D’après mon père, elle a été prise de remords, elle s'en voulait d'avoir été aussi sévère avec moi. Plus tard dans la soirée, elle est revenue me border pendant que je dormais. Elle m’a serrée contre elle et, comme je croyais qu’il s’agissait de Rouge, je l’ai sauvagement poignardé à 26 reprises. Quand mon père est arrivé dans la chambre, j'avais les yeux grands ouverts et la seule partie mobile de mon corps était mon bras tenant ce ciseau avec lequel je poignardais ma mère à une vitesse inhumaine. Ce n’est pas mon père qui m’a appris ce dernier détail, c’était ma propre conclusion, car je me vois souvent tuer ma mère dans mes cauchemars.
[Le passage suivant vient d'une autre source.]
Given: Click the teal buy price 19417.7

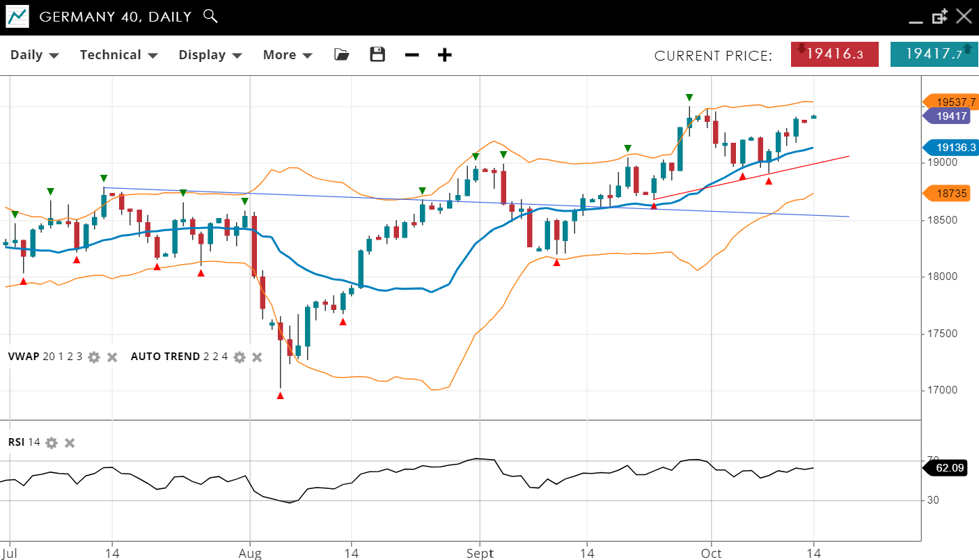Looking at the screenshot, I should 933,54.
Mon cauchemar se répétait ainsi : je suis dans le placard et par la porte entrebâillée j'aperçois mon lit. Une ombre y est allongée, c’est mon côté sombre d’après les médecins, la partie obscure de ma personnalité, une noirceur que j’ai la particularité de voir dans mon cauchemar. Ma mère entre dans la chambre. Elle est fâchée, les traits tendus de son visage me font peur. Elle me parle, mais je ne comprends rien, sa voix émet des sons métalliques et graves. L’image se fige, c’est comme si je regardais une photo puis, tout s’accélère, l’ombre gigote, je me retrouve le dos collé au plafond, juste au-dessus de mon lit. Ma mère se penche sur l’ombre, l’enlace, l’embrasse. Apparaît alors un reflet métallique, celui du ciseau que l’ombre tient dans sa main droite. Je sursaute quand les coups pleuvent dans le dos de ma mère, des jets de sang fusent sur la moquette, éclabousse les murs. Je me réveille en sursaut, je pleure, je comprends que je l’ai tué.
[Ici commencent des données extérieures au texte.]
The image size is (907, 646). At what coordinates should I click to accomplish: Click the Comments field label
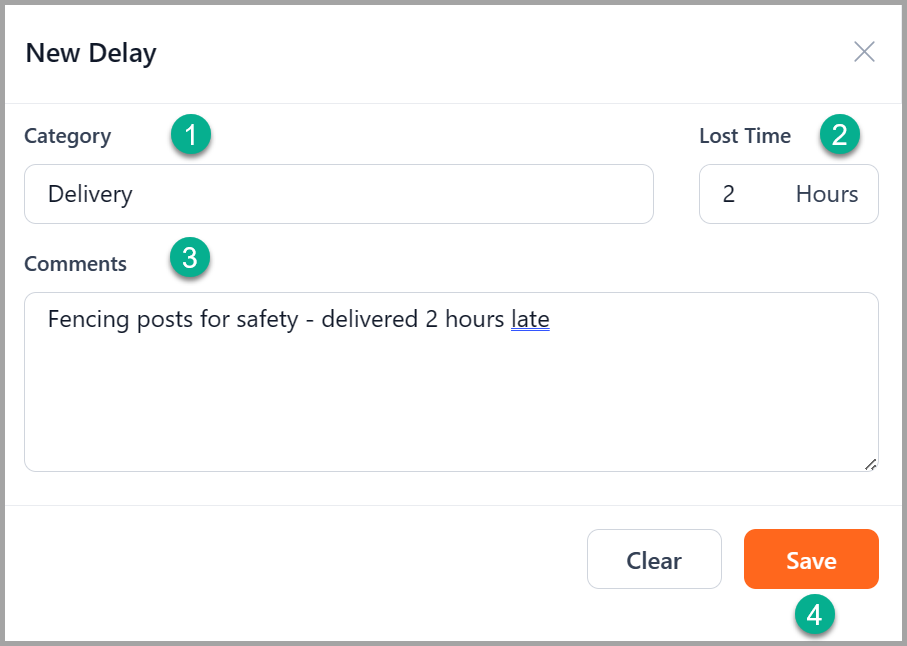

Mon père m’a rassuré tous les soirs, m’a dit que j’étais un bon fils, que je n’étais pas coupable du meurtre de ma mère, que c’était un accident comme il en arrivera d’autres dans ma vie, dans la sienne, dans celle de tous les gens de cette terre. Il m’a aussi dit un truc que je n’ai pas compris tout de suite : veux-tu une nouvelle maman ?

Il n’a pas attendu ma réponse. Le lendemain, j’avais une nouvelle maman. Enfin, on appelle ça une belle-mère. Cela ne faisait pas un mois que ma mère était morte et voilà que mon père avait déjà sa remplaçante. J'ai senti que je n'avais pas mon mot à dire et que de toute façon, mon père s’en foutait complètement de mon avis. De plus, il était heureux avec sa nouvelle femme, ils s’embrassaient tout le temps, même quand je regardais la télé avec eux sur le canapé. Au fond de moi, ça me dégouttait, je trouvais que ce n’était pas une bonne attitude pour un père, surtout que je ne l’avais quasiment jamais vu embrasser maman !
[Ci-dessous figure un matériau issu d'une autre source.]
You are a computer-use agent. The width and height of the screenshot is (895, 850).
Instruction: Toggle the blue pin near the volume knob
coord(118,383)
Si après mon retour de l’hôpital, mon père venait me consoler, me border, me dire que j’étais un bon fils avant d’éteindre la lumière de ma lampe de nuit, ses visites se sont peu à peu espacées pour devenir inexistantes quelques jours après l’arrivée de cette femme dont je détestais le rire un peu métallique. Souvent, alors que je dormais, je l’entendais rire comme une folle dans mes rêves et je me réveillais en sursaut.

Et ce qui devait arriver arriva. Un soir d'orage Rouge est revenu juste au-dessus de mon lit, son gros corps collé au plafond. Il me faisait un grand sourire en bougeant son horrible tête comme le font ces clowns complètement fous qui terrorisent les gamins. J’ai aussitôt pris un cachet avec le verre disposé sur ma table de nuit et j’ai bu l’eau si vite que je m’en suis mis partout. J'ai plongé la tête sous l’oreiller, je murmurais que ce n’était qu'une vision, que Rouge n’existait pas, qu'aucun monstre ne me regardait depuis le plafond, absolument aucun !

Une masse est tombée sur mon matelas. Les lattes ont commencé à craquer, le marchand de sable devait sauter à pieds joints entre mes jambes écartées. Mon cri s’est étouffé dans mon oreiller, mon cœur battait dans ma gorge, je me disais que Rouge allait me massacrer, que j’allais rejoindre ma mère au paradis de ses victimes. Dans l’escalier, un rire sonore a stoppé les sauts du marchand de sable. Mon père et sa nouvelle femme montaient les marches.

Le marchand de sable rouge a dû sauter du lit, car le matelas est remonté d’un coup. Un petit rire cynique a précédé le grincement de la porte du placard. Mon père et ma belle-mère sont passés devant ma chambre en gloussant quand la porte du placard a claqué. J’ai sauté du lit et…ils s’embrassaient à pleine bouche, ne me regardaient même pas. Voir mon père embrasser cette femme m’a comme statufié. De plus, j’avais onze ans, je ne pouvais pas dire qu’un monstre vivait dans mon placard, déjà que cette femme ne m’aimait pas beaucoup.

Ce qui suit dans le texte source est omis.